STUDY MATERIAL Block Start
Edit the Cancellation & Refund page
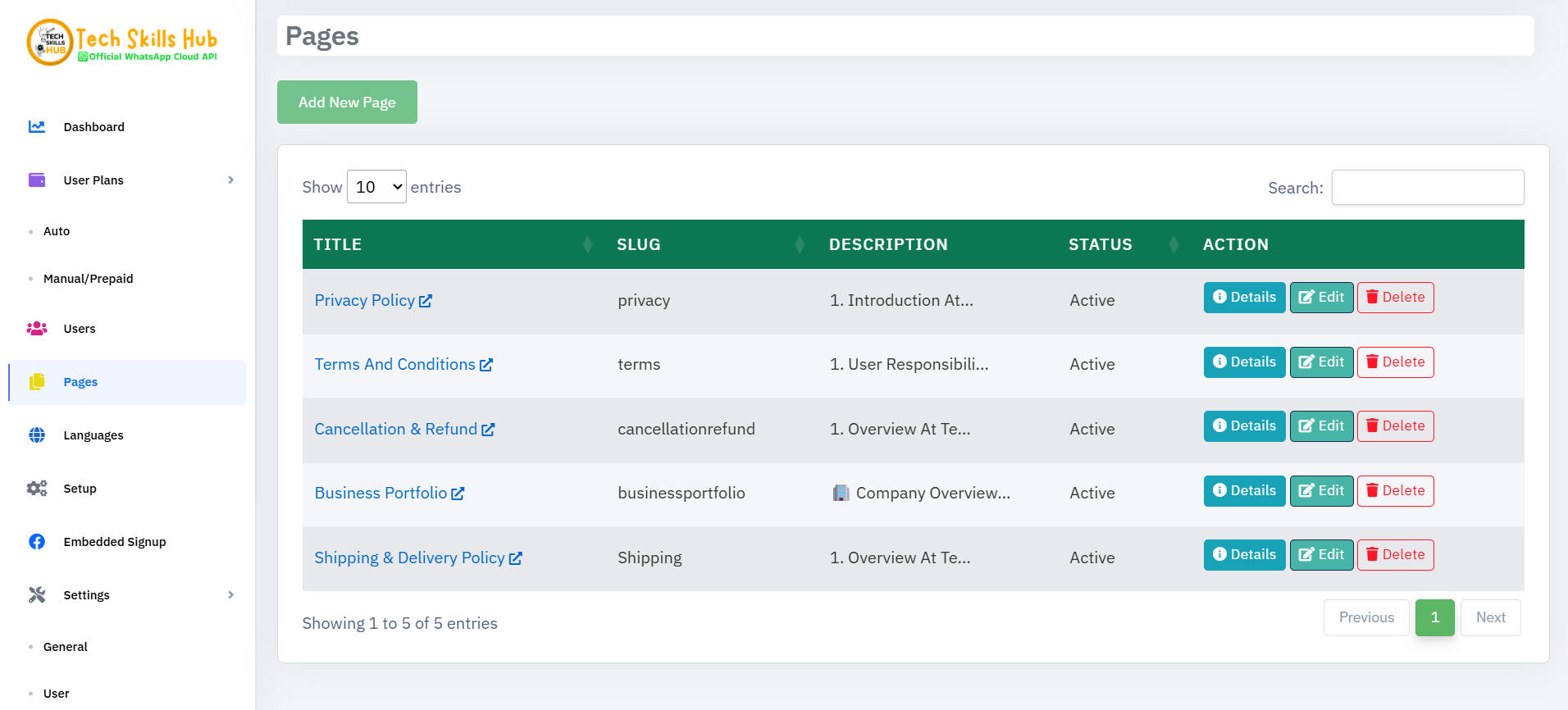 pos(1321,426)
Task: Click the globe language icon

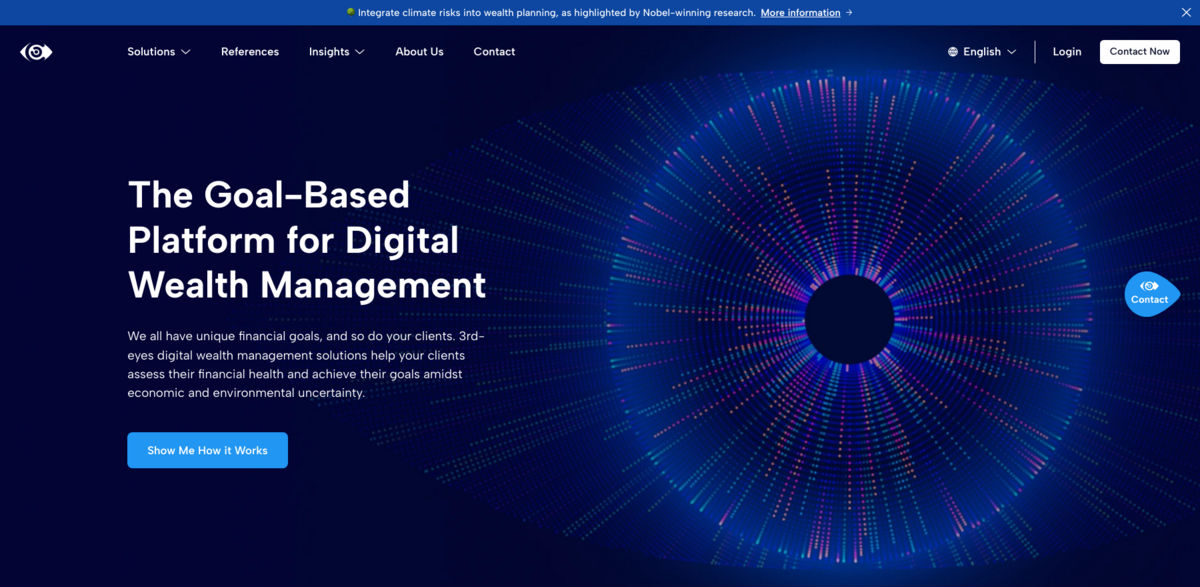Action: (x=952, y=51)
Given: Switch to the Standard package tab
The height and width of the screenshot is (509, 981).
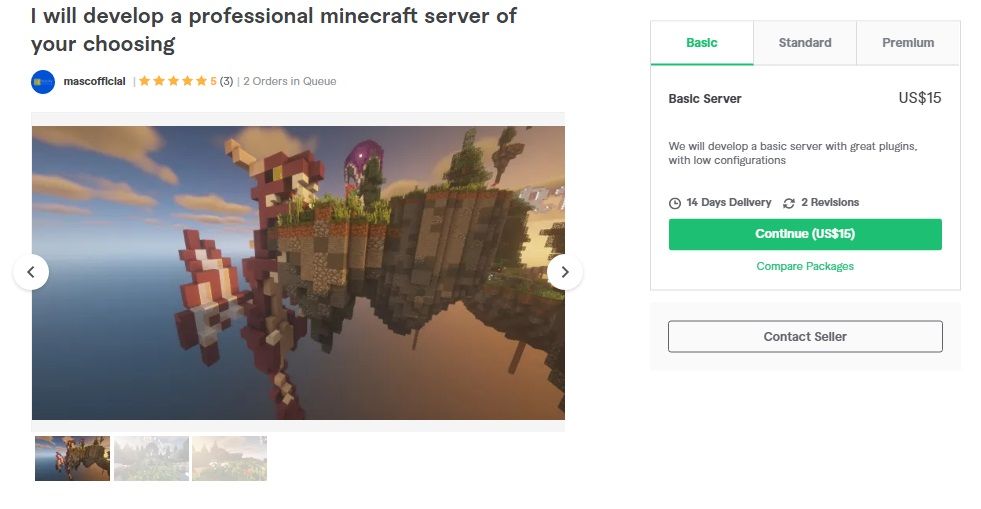Looking at the screenshot, I should point(805,43).
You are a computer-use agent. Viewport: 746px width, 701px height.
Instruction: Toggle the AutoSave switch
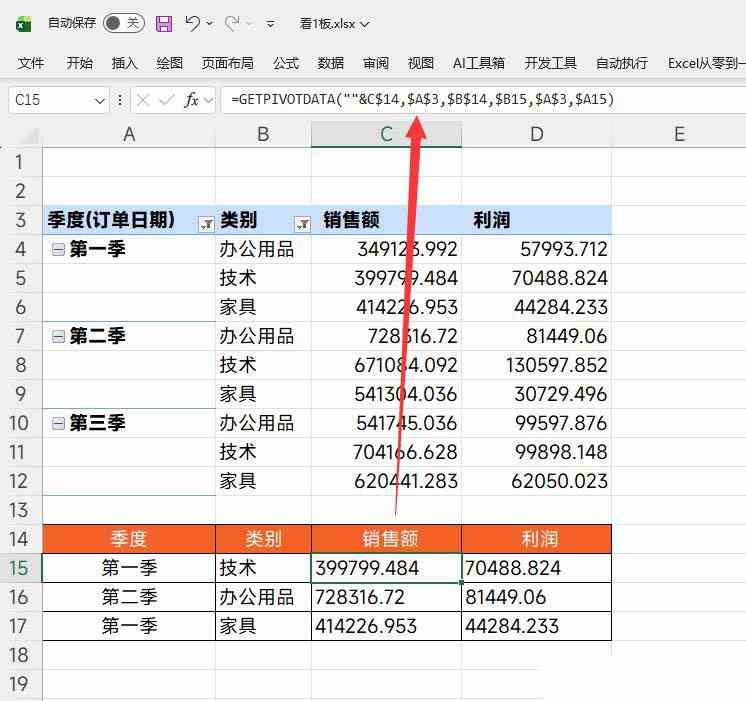(123, 23)
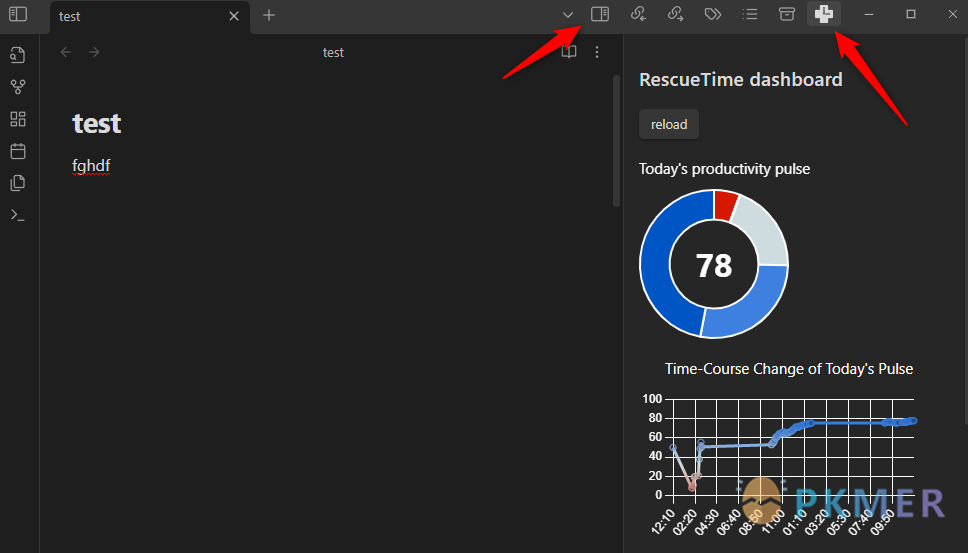The width and height of the screenshot is (968, 553).
Task: Click the "fghdf" text in the note body
Action: pyautogui.click(x=91, y=165)
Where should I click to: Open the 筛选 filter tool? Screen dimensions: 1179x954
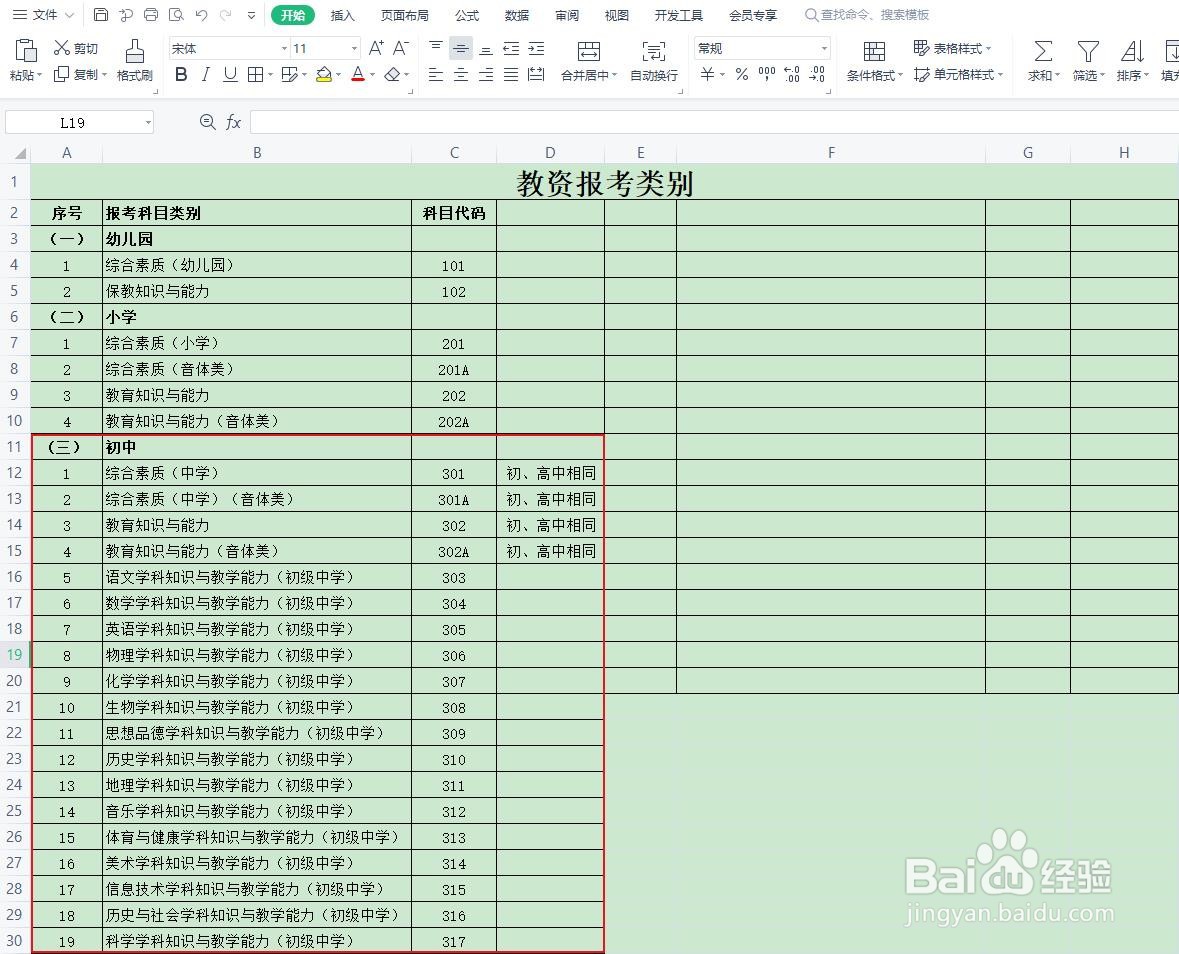(1087, 58)
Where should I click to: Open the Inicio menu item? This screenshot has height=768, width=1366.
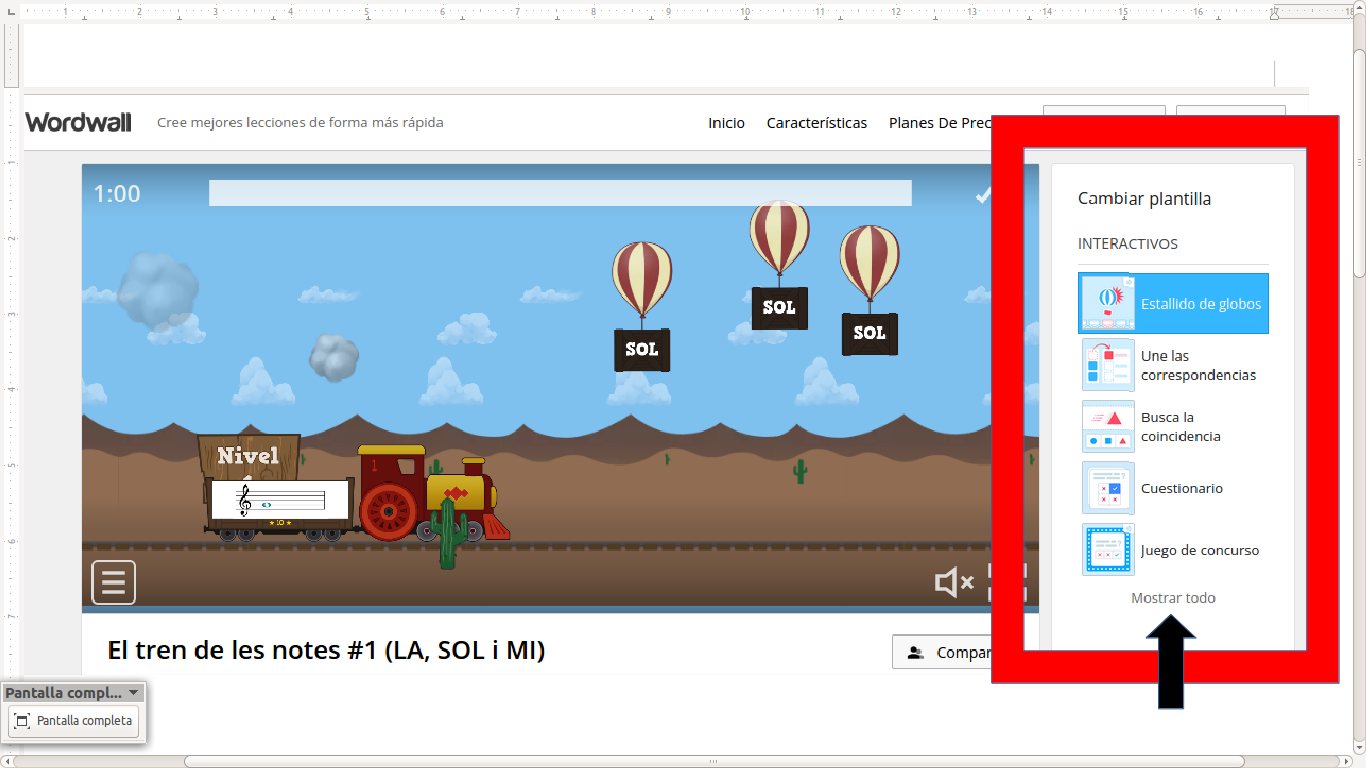pos(726,123)
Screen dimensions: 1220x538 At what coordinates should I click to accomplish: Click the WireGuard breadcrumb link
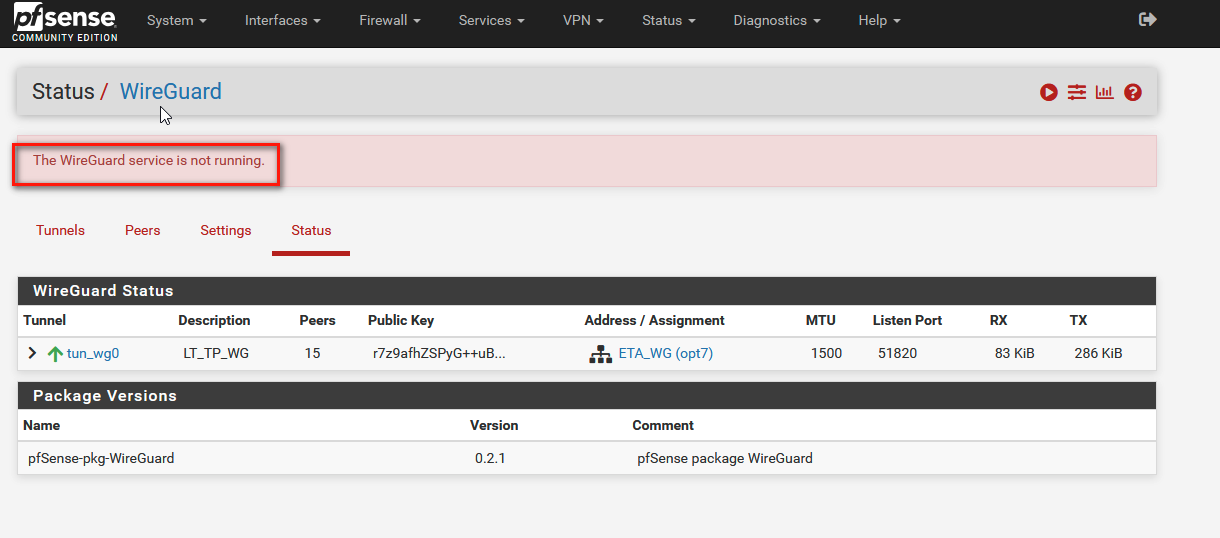pos(170,92)
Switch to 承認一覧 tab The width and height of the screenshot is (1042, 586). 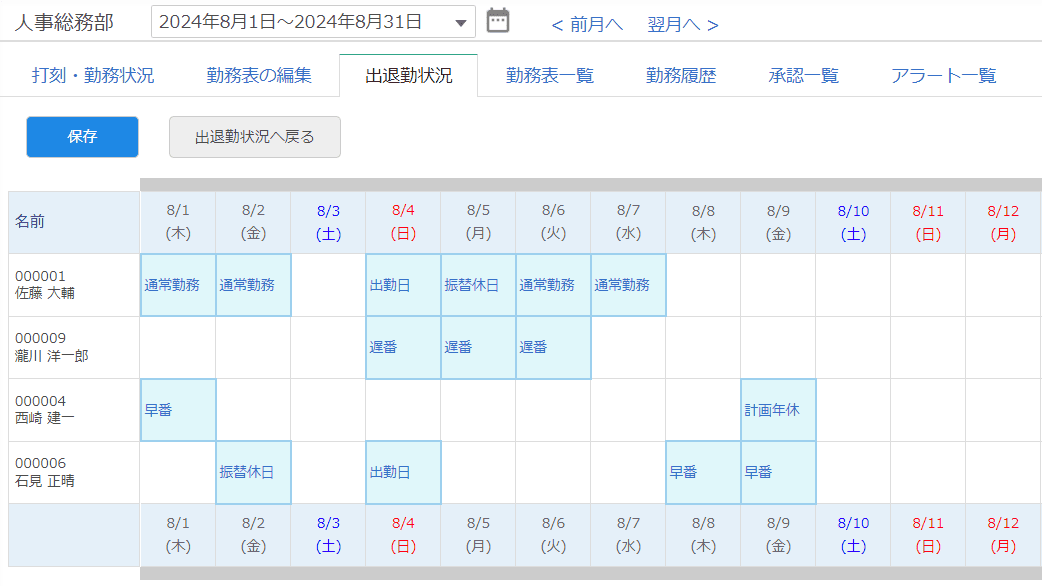(803, 75)
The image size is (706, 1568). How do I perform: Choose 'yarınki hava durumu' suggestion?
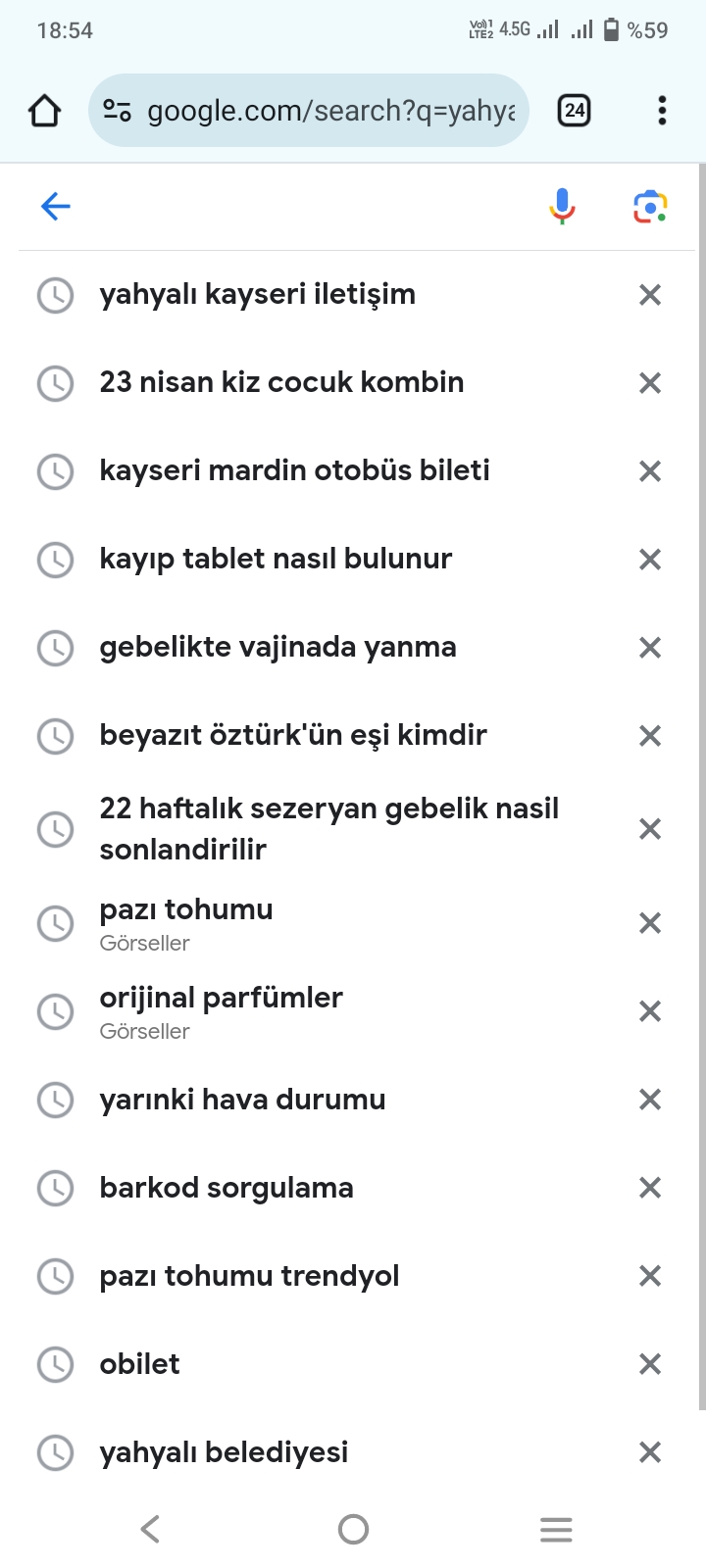coord(242,1100)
STUDY MATERIAL Block End
TASK OBJECTIVE:
In your copy, include no pictures and only the lines from the line with "The image size" through the final line of the listing above, reproduced exactly.

EXPECTED OUTPUT:
The image size is (706, 1568). How do I perform: Choose 'yarınki hava durumu' suggestion?
coord(242,1100)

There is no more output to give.